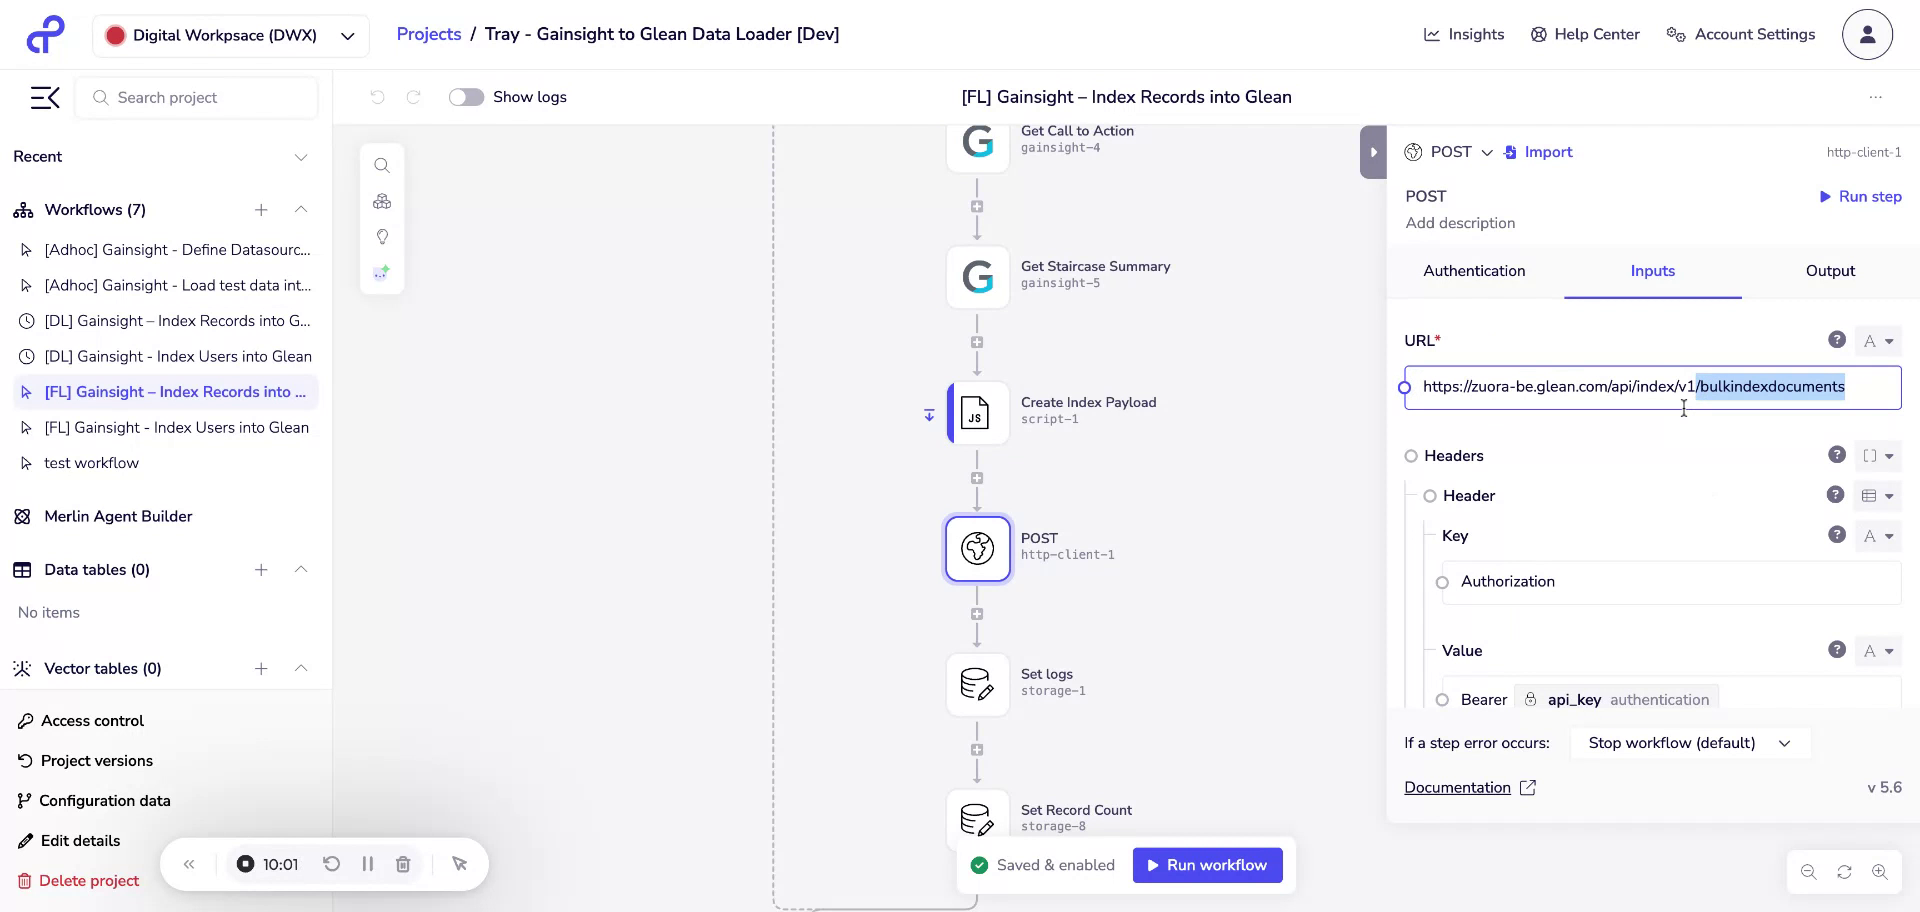The width and height of the screenshot is (1920, 912).
Task: Collapse the Workflows section in sidebar
Action: click(x=301, y=210)
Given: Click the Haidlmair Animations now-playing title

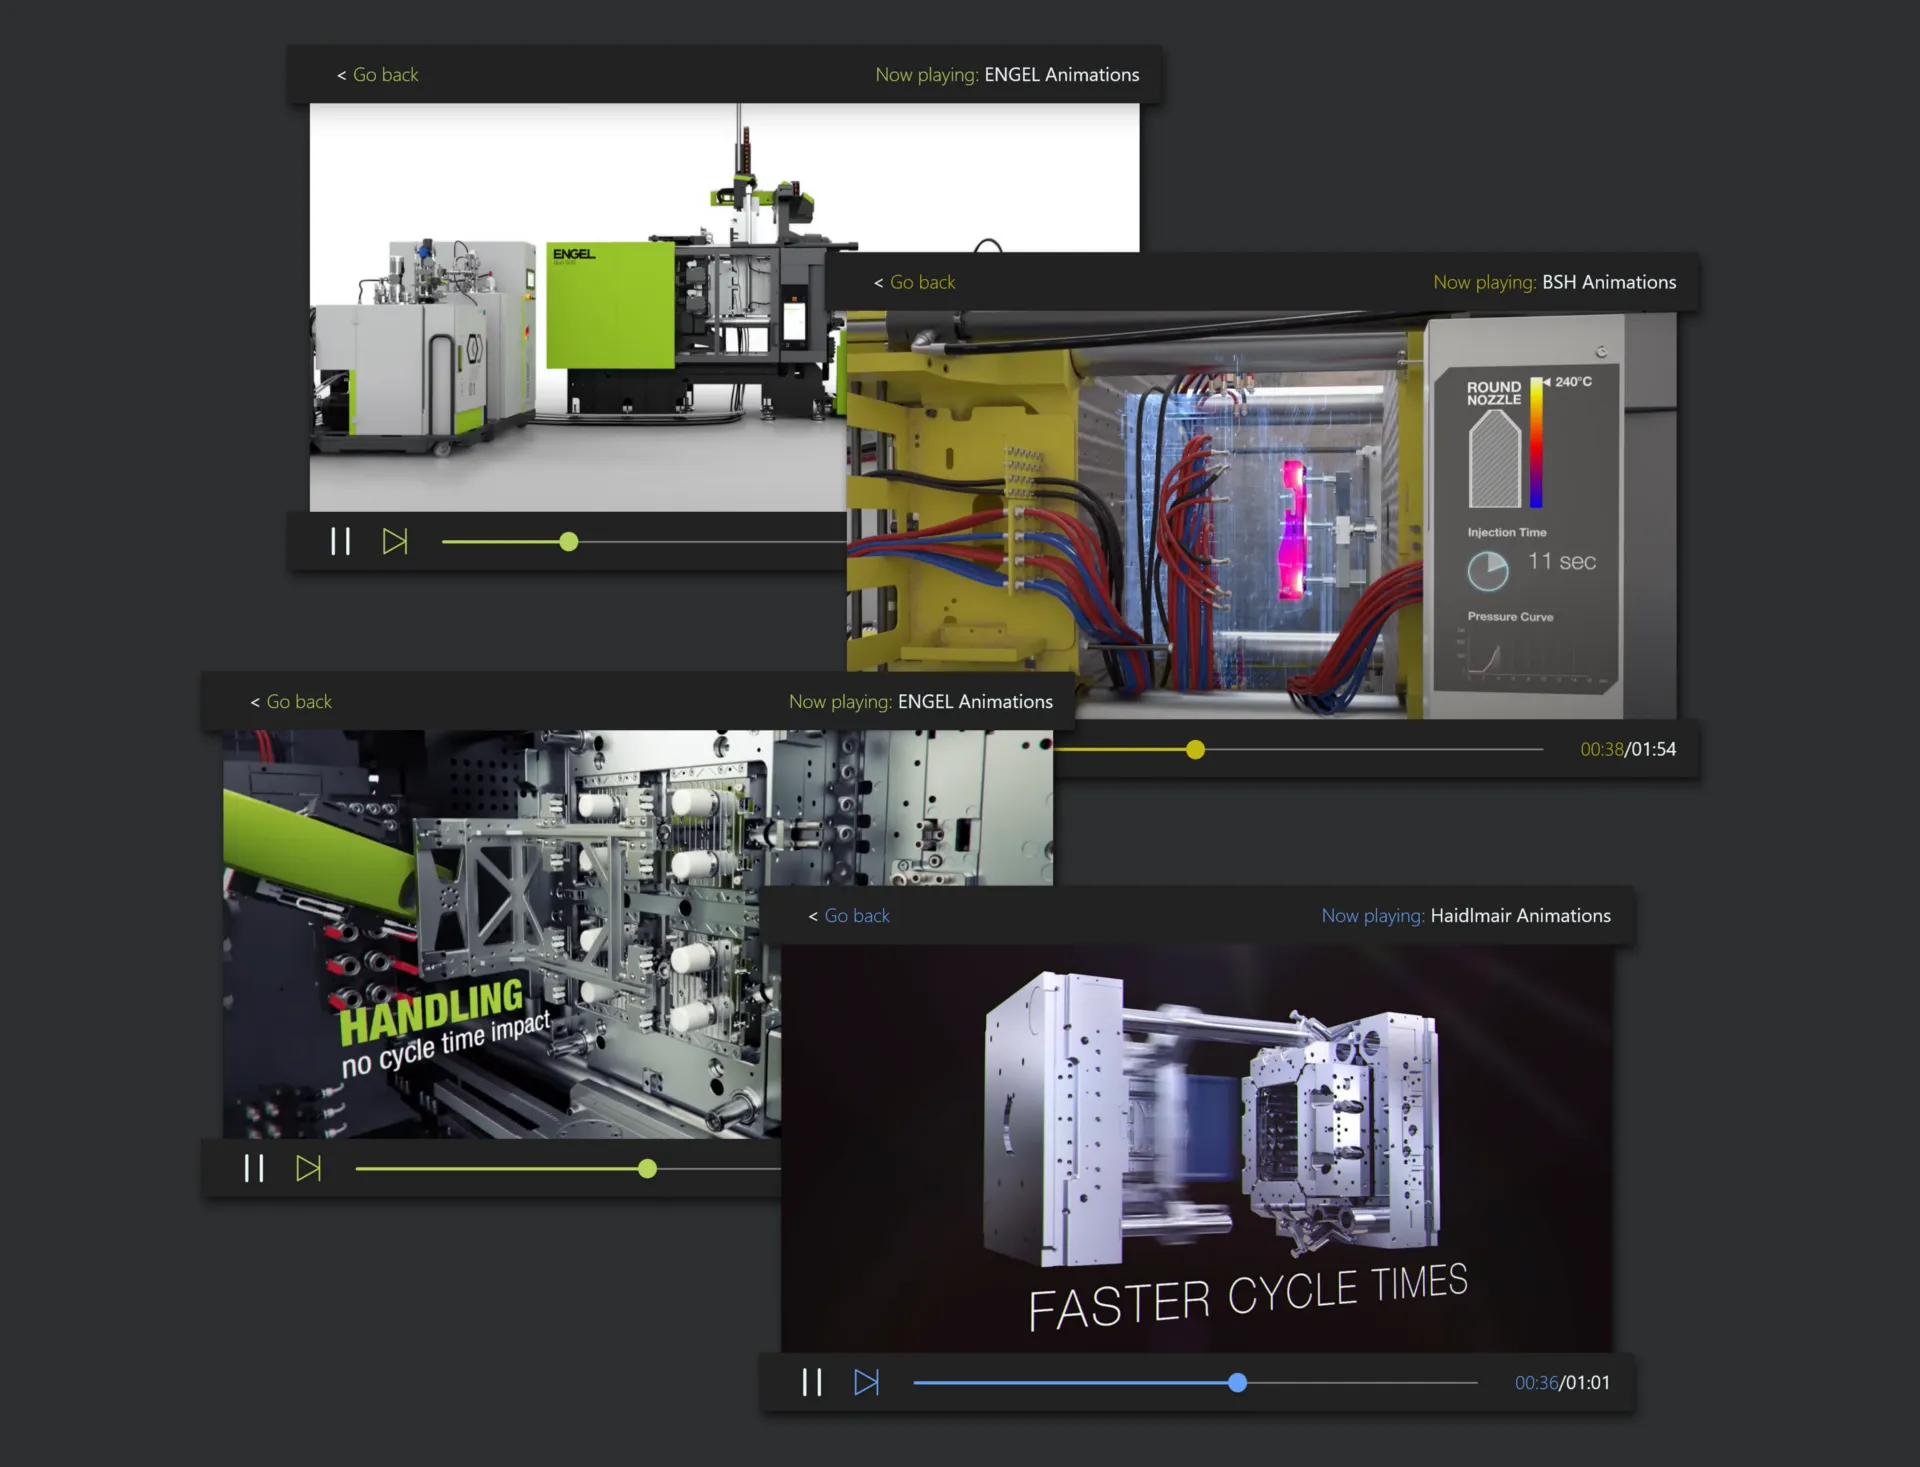Looking at the screenshot, I should [x=1520, y=916].
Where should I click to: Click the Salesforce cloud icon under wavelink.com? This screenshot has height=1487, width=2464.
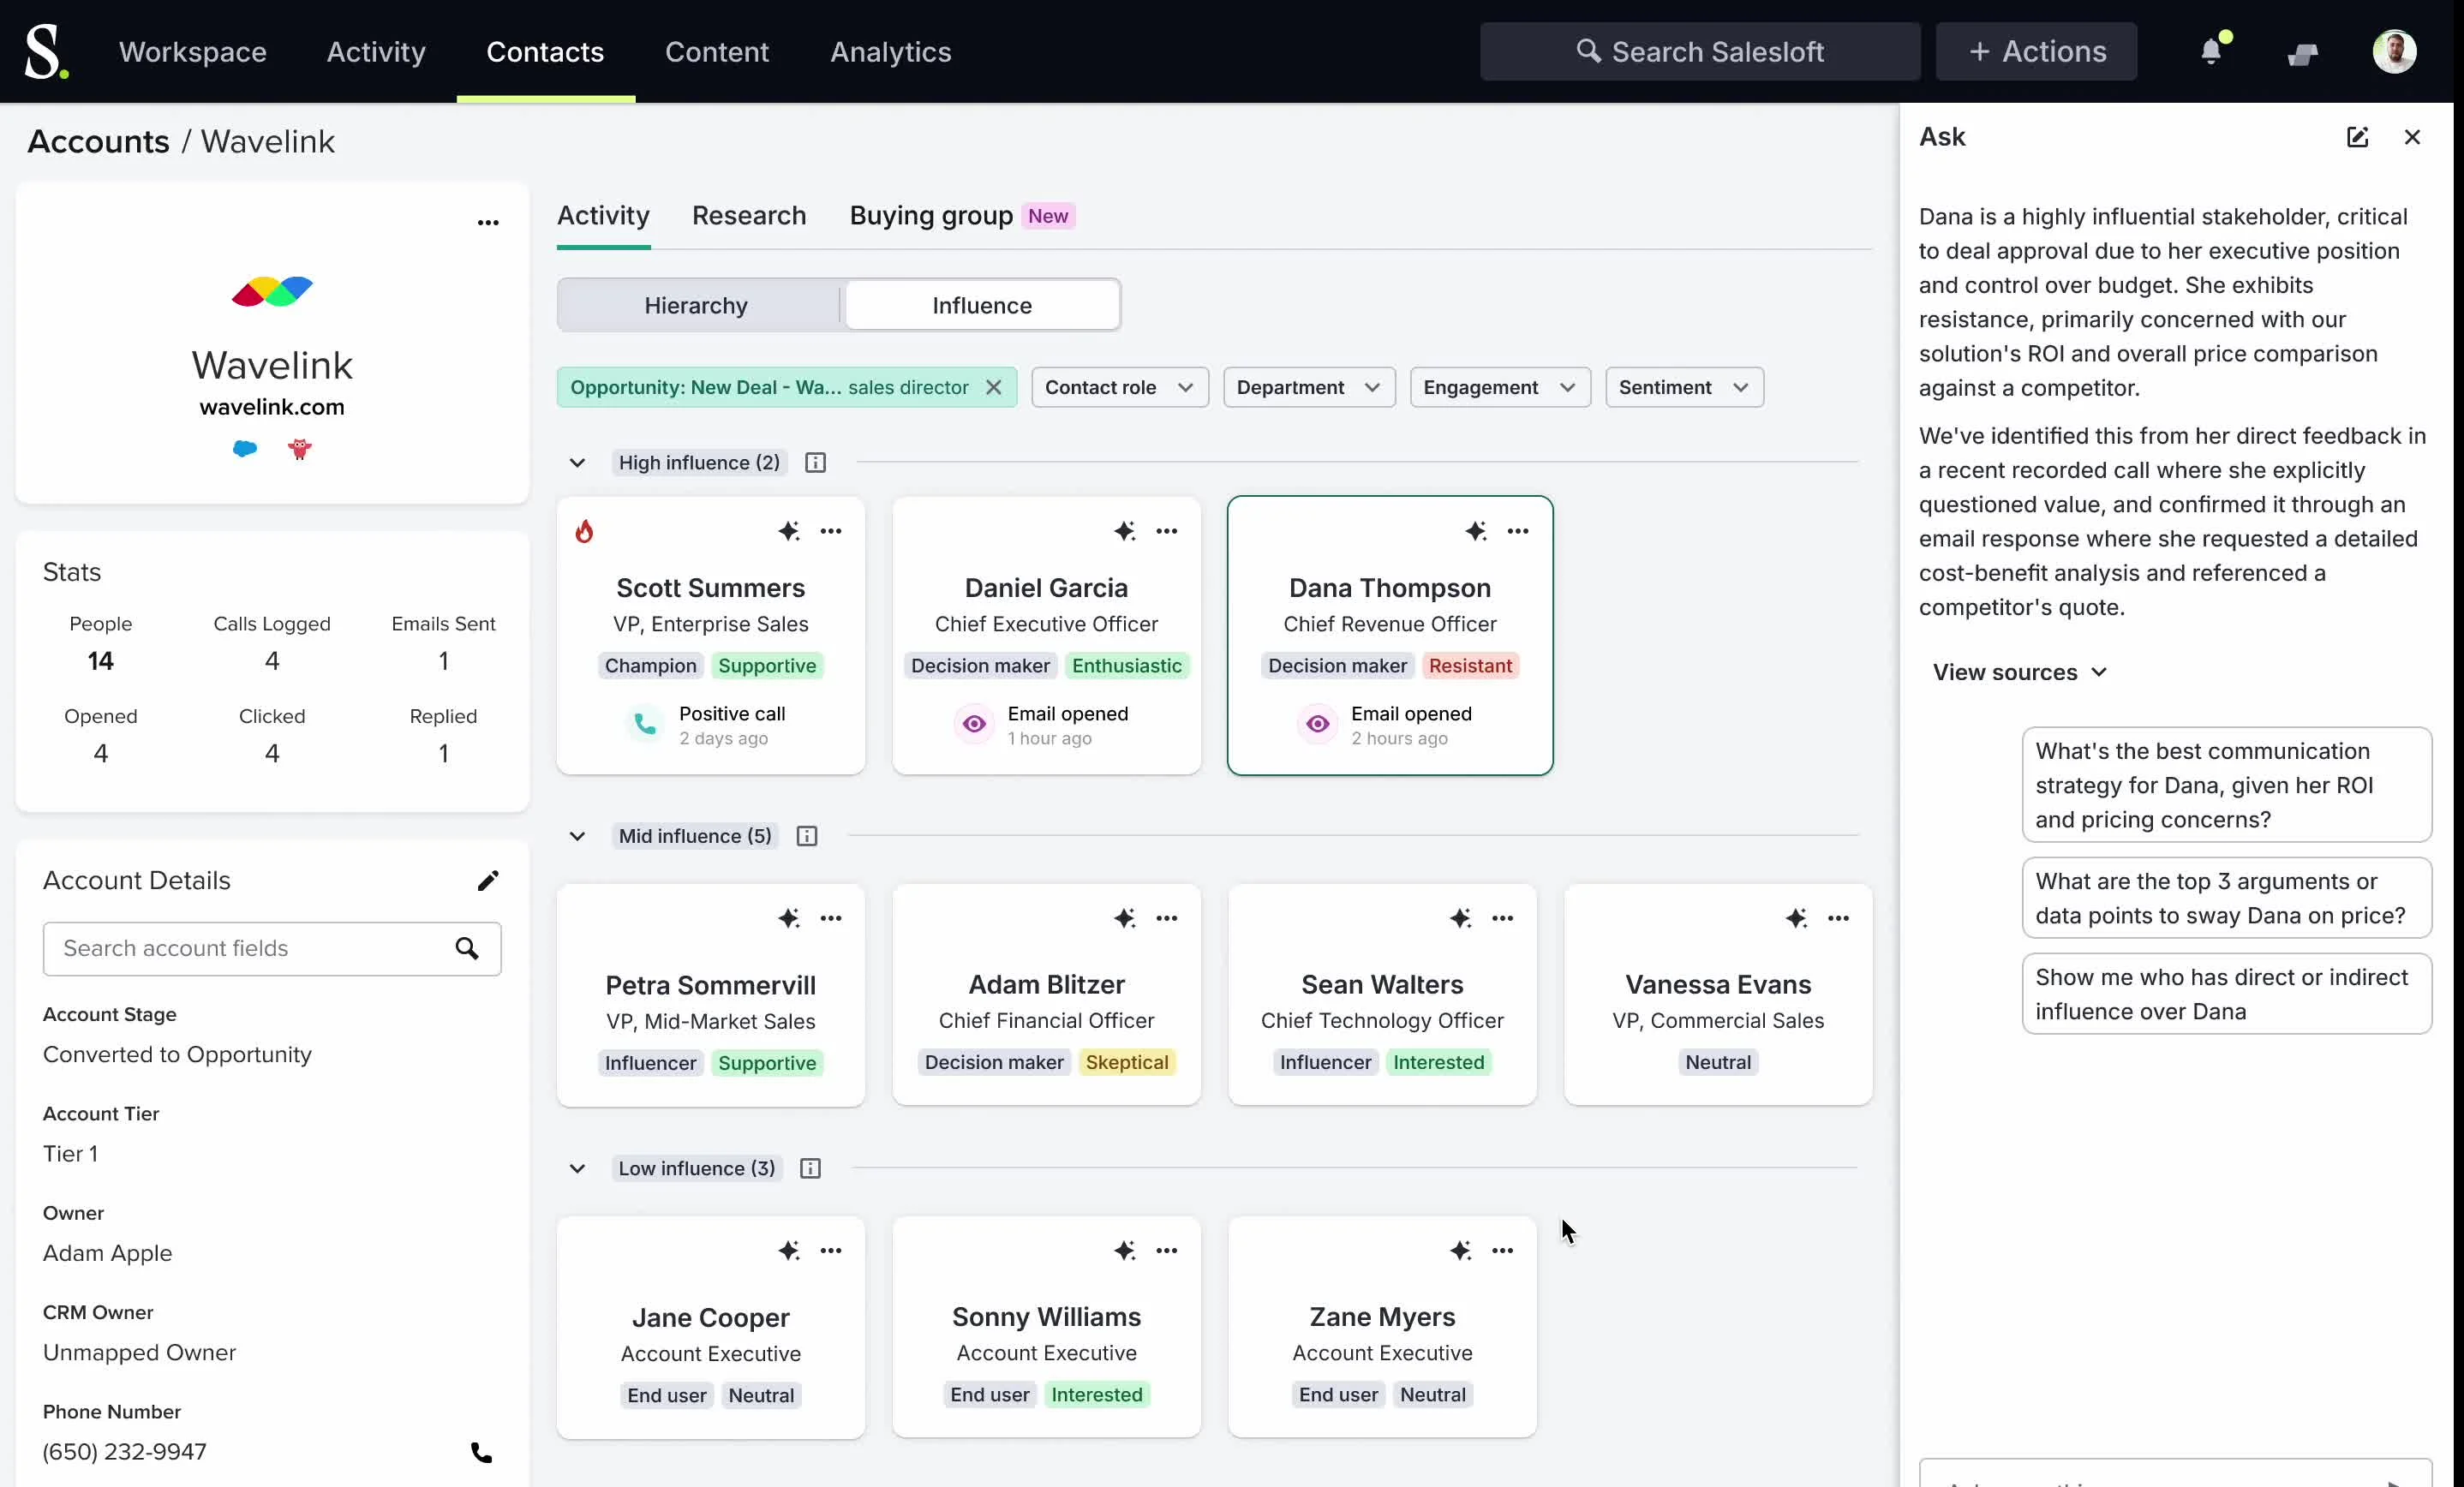click(x=245, y=449)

----

Problem requirements |
From the line that contains "Where should I" through the last line of the listing, copy each line exactly; both end lines stay in, and pictures stay out.

Finished exercise |
Where should I click to: Click the Salesforce cloud icon under wavelink.com? This screenshot has height=1487, width=2464.
click(x=245, y=449)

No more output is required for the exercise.